In my experience, ice fishing anyway, steady or falling pressure (30 or less) with overcast skies the bite is better for pannies. But, I have found that Pike prefer those bright, sunny days. Seem to see more flags a flyin'.
It is all about light intensity in my experience... Very often when the Barometer is falling clouds are rolling in and the light intensity changes, it was not the drop in pressure, but a drop in light that turned on the bite... I have been watching this for years, even a big cloud passing the sun can start a short bite (we have even seen it at night with a full moon). Ice fishing I have watched as the shadow of some tall white pines pass over a spread of tip-up, as the shadow passes, flag up...

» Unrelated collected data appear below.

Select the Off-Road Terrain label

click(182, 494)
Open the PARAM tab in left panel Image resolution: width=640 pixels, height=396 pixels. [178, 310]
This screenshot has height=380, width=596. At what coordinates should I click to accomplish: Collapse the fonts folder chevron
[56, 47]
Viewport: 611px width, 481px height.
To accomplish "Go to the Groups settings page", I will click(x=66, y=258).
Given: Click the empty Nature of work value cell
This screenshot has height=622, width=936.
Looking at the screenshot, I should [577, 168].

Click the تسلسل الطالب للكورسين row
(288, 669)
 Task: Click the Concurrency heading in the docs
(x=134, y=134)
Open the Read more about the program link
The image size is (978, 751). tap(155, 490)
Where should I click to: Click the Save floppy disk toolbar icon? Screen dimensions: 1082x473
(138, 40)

That's cuz fish don't have protruding ears. Sunglasses keep falling off. Why do you think they call them Walleyes?
I have been fishing for 70 years now. Thought about why and when all that time. There have been many times when I thought I was on to something, only to prove it wrong sooner or later. Now I just go fishing.
Caught a bunch of nice perch on Tuesday under a high-pressure system. Went back to the same lake, same 'X', using the same lures & bait on Thursday and caught 1 perch apiece under a rapidly falling barometer. Checked a dozen other folks and all were experiencing the same paucity of caught fish. So much for all y'all's theory of good fishing on a falling pressure.
Barometric pressure changes affect my knees long before I can see what's going on with the fish.